# Work item
Set down exactly the lines below between the line holding "You are a computer-use agent. 444x249 pixels." and the line holding "You are a computer-use agent. Viewport: 290px", inclusive; no other line belongs in the answer.
· · · · ·
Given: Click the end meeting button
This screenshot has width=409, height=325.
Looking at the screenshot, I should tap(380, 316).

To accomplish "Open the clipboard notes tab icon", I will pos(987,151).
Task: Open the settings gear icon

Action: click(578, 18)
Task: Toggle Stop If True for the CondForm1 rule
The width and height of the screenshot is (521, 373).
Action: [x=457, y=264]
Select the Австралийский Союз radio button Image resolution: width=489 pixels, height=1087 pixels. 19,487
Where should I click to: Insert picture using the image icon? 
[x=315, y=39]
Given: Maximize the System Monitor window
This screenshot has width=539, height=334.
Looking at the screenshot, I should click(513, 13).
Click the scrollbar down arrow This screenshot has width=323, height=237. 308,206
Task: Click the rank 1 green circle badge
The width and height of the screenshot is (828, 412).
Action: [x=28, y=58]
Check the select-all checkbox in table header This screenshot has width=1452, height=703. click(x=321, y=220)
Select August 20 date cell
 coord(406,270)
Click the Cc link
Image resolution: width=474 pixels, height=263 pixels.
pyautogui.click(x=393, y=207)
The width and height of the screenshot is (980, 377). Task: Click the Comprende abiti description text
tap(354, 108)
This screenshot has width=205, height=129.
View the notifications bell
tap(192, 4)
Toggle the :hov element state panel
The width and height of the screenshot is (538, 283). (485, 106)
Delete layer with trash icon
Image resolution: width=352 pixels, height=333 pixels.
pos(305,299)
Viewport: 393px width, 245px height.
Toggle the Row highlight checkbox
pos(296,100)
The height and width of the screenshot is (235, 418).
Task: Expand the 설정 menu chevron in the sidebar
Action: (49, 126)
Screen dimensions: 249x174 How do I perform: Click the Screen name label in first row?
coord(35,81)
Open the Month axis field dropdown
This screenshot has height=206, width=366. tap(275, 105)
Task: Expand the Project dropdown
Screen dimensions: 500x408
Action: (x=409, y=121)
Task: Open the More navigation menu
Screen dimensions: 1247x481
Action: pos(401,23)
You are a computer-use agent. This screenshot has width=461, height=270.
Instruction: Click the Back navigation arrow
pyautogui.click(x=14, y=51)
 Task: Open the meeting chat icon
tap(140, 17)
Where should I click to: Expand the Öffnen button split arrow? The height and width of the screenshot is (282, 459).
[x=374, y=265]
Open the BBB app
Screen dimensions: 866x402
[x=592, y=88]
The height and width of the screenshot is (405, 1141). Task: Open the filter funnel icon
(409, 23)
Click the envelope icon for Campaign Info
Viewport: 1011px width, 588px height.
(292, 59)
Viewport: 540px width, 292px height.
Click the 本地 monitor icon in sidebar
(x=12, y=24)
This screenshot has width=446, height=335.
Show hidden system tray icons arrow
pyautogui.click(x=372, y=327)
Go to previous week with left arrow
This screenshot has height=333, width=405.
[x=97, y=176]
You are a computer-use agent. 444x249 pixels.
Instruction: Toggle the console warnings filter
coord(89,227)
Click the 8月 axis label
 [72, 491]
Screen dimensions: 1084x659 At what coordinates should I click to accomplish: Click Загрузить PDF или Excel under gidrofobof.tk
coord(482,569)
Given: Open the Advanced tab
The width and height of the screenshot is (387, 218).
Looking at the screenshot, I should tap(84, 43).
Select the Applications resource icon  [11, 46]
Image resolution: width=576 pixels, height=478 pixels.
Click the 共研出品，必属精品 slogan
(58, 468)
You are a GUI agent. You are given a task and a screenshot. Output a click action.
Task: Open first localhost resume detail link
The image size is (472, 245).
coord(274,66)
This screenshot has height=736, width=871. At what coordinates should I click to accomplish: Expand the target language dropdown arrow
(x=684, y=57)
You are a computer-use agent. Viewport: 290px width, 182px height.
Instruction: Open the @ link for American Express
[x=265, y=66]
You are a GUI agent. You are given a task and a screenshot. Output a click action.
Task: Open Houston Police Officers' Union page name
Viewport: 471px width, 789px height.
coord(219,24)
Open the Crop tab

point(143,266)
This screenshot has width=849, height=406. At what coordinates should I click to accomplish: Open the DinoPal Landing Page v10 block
· · · · ·
# Final answer
You are a computer-use agent. 444x249 pixels.
Instruction: Toggle the console warnings filter
coord(89,227)
Click the 8月 axis label
 [72, 491]
Screen dimensions: 1084x659 At what coordinates should I click to accomplish: Click Загрузить PDF или Excel under gidrofobof.tk
coord(482,569)
Given: Open the Advanced tab
The width and height of the screenshot is (387, 218).
Looking at the screenshot, I should tap(84, 43).
Select the Applications resource icon  [11, 46]
Image resolution: width=576 pixels, height=478 pixels.
Click the 共研出品，必属精品 slogan
(58, 468)
You are a GUI agent. You are given a task and a screenshot. Output a click action.
Task: Open first localhost resume detail link
The image size is (472, 245).
coord(274,66)
This screenshot has height=736, width=871. At what coordinates should I click to accomplish: Expand the target language dropdown arrow
(x=684, y=57)
You are a computer-use agent. Viewport: 290px width, 182px height.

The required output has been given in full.